February 19, 2016 - March 20, 2016: Escapism

The Pisces sign is possibly the most complex of the zodiac, because although Pisceans are famous for their spiritual maturity and empathy, they can also be quite detached. Pisceans have learned to create their own worlds and consciously craft their own narratives; while all people do this to some extent, this can lead to problems if they lack practical people in their lives to help bring them back to reality. 

Human beings are escape artists, and we manage this in a number of ways. We build walls, we use defense mechanisms, we push people away or we simply retreat into our own comforts when we sense danger. Sometimes, we turn to self-destructive behaviors. Often, we can escape into the realms of fantasy and fiction: movies, books, storytelling (our own or otherwise). We all create and embellish in order to deal with the tragedy of everyday life. As T.S. Eliot wrote, “human kind / cannot bear very much reality.”

As is true in most everything, it's not healthy to be too far on either end of the spectrum. I wonder if it’s even possible to simultaneously manage your feet on the ground and your head in the clouds, but it seems worthwhile to give it a go. 

The first step, I think, is to be able to identify your own personal foxholes. Once you’re aware of what you’re using in order to hide, or to be ripped away from consciousness, you can use it more purposefully and to your advantage, rather than running the risk of abuse. 

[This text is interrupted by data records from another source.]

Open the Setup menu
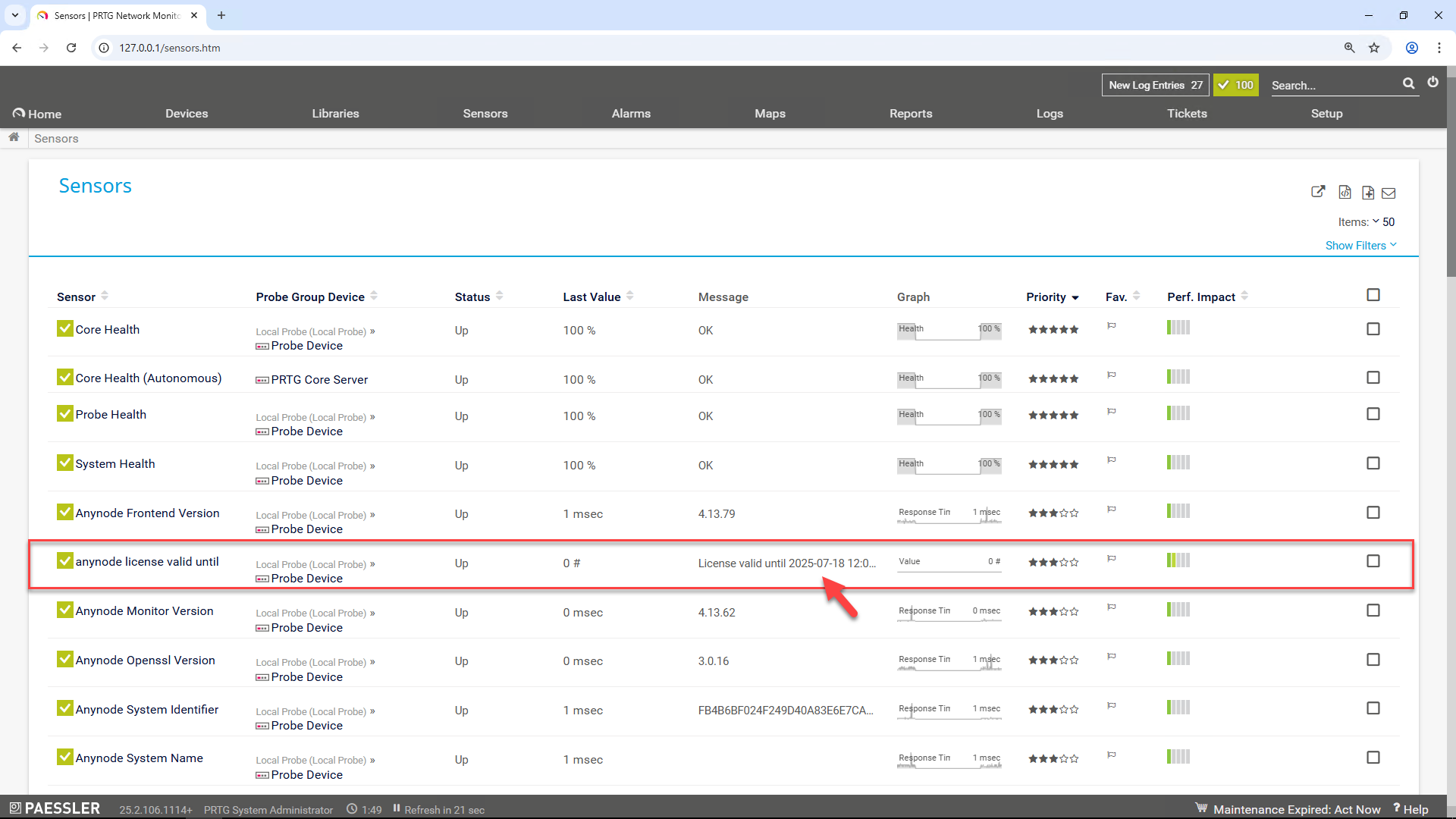Screen dimensions: 1456x819 click(x=1327, y=113)
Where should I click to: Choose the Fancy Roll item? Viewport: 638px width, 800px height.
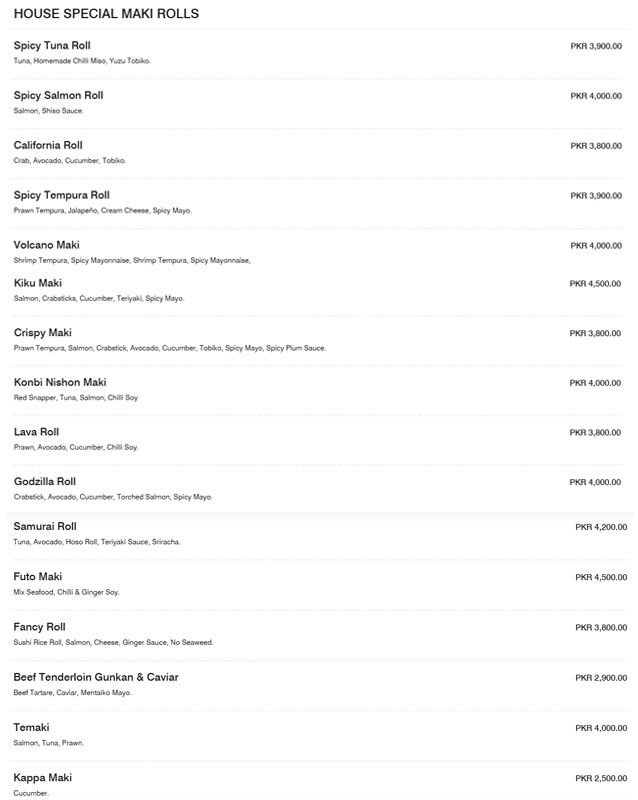(39, 627)
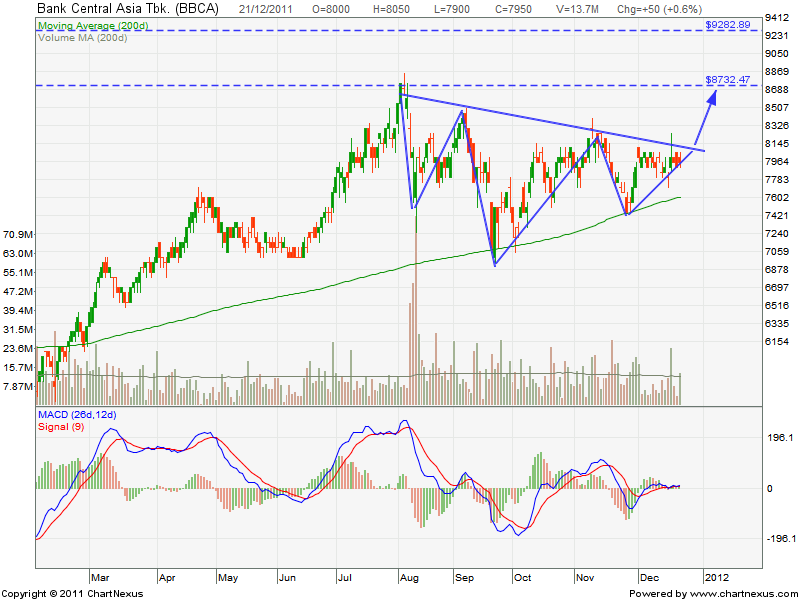
Task: Click the Aug label on the time axis
Action: pos(408,577)
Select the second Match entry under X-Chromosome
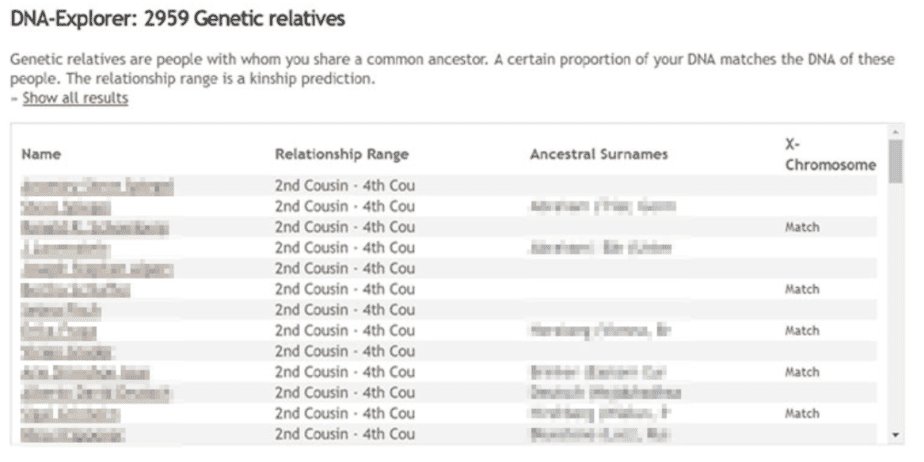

  1. I daydream. I run over hundreds of different scenarios in my head, of hundreds of different situations, before I go to sleep. I retreat and observe. I will look at something simple and immediately crystallize it into a moment like a movie still: a silhouette framed by a pink blur moving past the train window; Dan, Ben and Joe talking to fisherman on the beach in Barcelona, doused in dark blue dusk; holding a lukewarm beer, looking up at your friend in the middle of telling a joke and his eyes are very, very bright. 
  2. Music has long been my most reliable source of existential security, particularly in full-album form. There is always a narrative and otherworldliness found in the way the tracks have been arranged, very purposefully, by the artist. Rihanna’s ANTI has been reminding me of this recently, as well as Kanye’s The Life of Pablo. This is very important to me so this number one gets some sub-category bullet points (v exciting stuff). 
    1.  I had never really been sold on Rihanna (a Pisces, incedentally) before now, preferring to side-eye her flourishing career as she reigned over the singles chart. “Diamond,” “Umbrella,” “We Found Love,” et cetera. Eh. But with ANTI, I am so glad to fully embrace her as an album artist; it’s an experience built for the listener with wave-like currents, rhythmic themes and pure vibes. It feels like the third space you slip into between falling and sleeping. 
    2. TLOP is kind of fucking me up, tbh. Kanye (Pisces moon) has created the most conflicted and engaging album of his career; on one hand, I am obsessed with the indecision of it. Stylistically and thematically, it’s all over the place and it feels like being forced into the recesses of Kanye’s undoubtedly volcanic brain (Rolling Stone: "West just drops broken pieces of his psyche all over the album and challenges you to fit them together"). Going from a gospel-heavy opening track to an anthem about fame masquerading as a hymn—where one of the opening lines involves talking about a model's bleached asshole—is extremely jarring. That's part of what makes it real. On the other hand, the Type A in me gravitates towards Kanye’s original Three Acts organization, which helps it flow as a more cohesive narrative. Either way, this album is insane. I don't know how else to describe it. 
    3. There are albums that are indescribably transportive, albums that feel like physical locations, albums that make it, like, so important to invest in over-the-ear headphones just so you can spend an entire Sunday afternoon lying on your bed and losing yourself inside of them like a teen on "One Tree Hill." As Halsey—who literally conceived her debut album Badlands as a concept work about an imaginary dystopian city—has said, “my favorite records...are records that I feel like exist in their own universe." Some of my favorites: AM by Arctic Monkeys, For Emma, Forever Ago by Bon Iver, 13 by Blur, Trouble Will Find Me by The National, The Wall by Pink Floyd, Pure Heroine by Lorde. 
  3. Books (of course, I need to say it as a cliché English major) have always been incredibly escapist. Books ruin us; books build us; and sometimes we go so far as to treat them like reality, developing genuine emotional connections to the characters. JK Rowling’s Potter universe has absolutely embodied this concept both figuratively and literally: Harry & company have indeed stretched beyond the series into our own “real” world, from Pottermore online to an actual theme park. 
  4. In a similar vein of thinking: poetry. Poetry has never belonged to to the poets but to whoever needs it, and it doesn’t play by anyone's rules. 
  5. Isolation and self-reflection absolutely consume me, often in a somewhat masochistic way. The process of bettering oneself must go hand-in-hand with wide-eyed, unyielding criticism, and there is no one who can provide that better than me (Man Repeller: “you can’t set a goal for yourself without having done the dirty work of beating yourself down emotionally and then raising yourself way back up”). Sometimes it’s even weirdly comforting to think that no one will ever be able to insult a part of me that I haven’t already torn apart. Better to sit with my feelings and find my way around them than to grow a new tooth for each one, asking other people to pull them. Focusing on myself allows me to forget the unreliability of others. 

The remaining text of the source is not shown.